== Task statement ==
The records must be retyped exactly, with no pictures included.

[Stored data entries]
━━━━
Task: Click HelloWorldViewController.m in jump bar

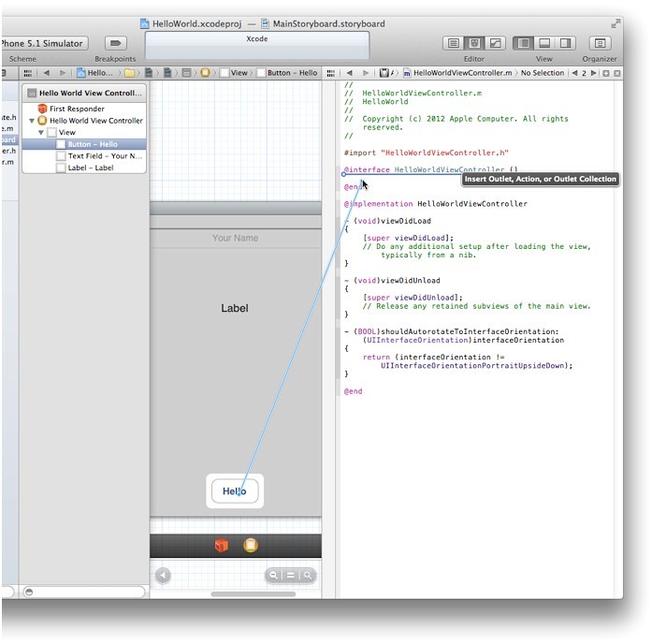Action: [x=463, y=72]
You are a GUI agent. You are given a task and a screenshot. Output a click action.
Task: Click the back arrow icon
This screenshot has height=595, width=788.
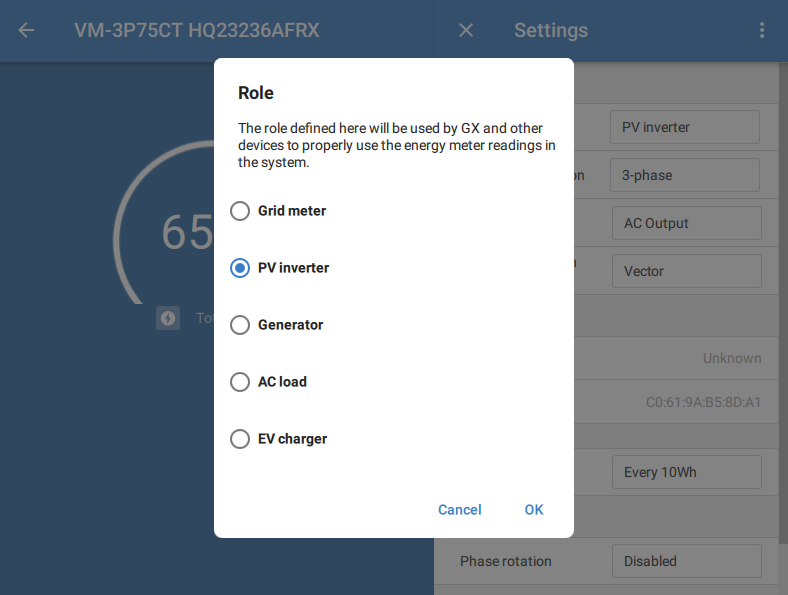tap(26, 30)

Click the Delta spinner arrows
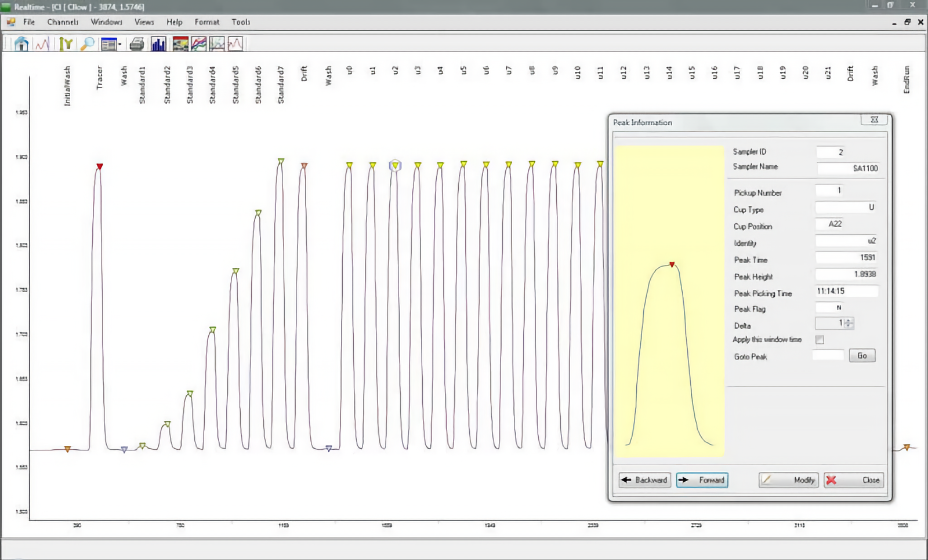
━━━━
== Answer space ==
Task: Click HelloWorldViewController.m in jump bar

Action: [x=463, y=72]
You are a GUI agent. You are given a task and a screenshot. Output a click action.
Task: Click the back arrow icon
This screenshot has height=595, width=788.
tap(26, 30)

Click the Delta spinner arrows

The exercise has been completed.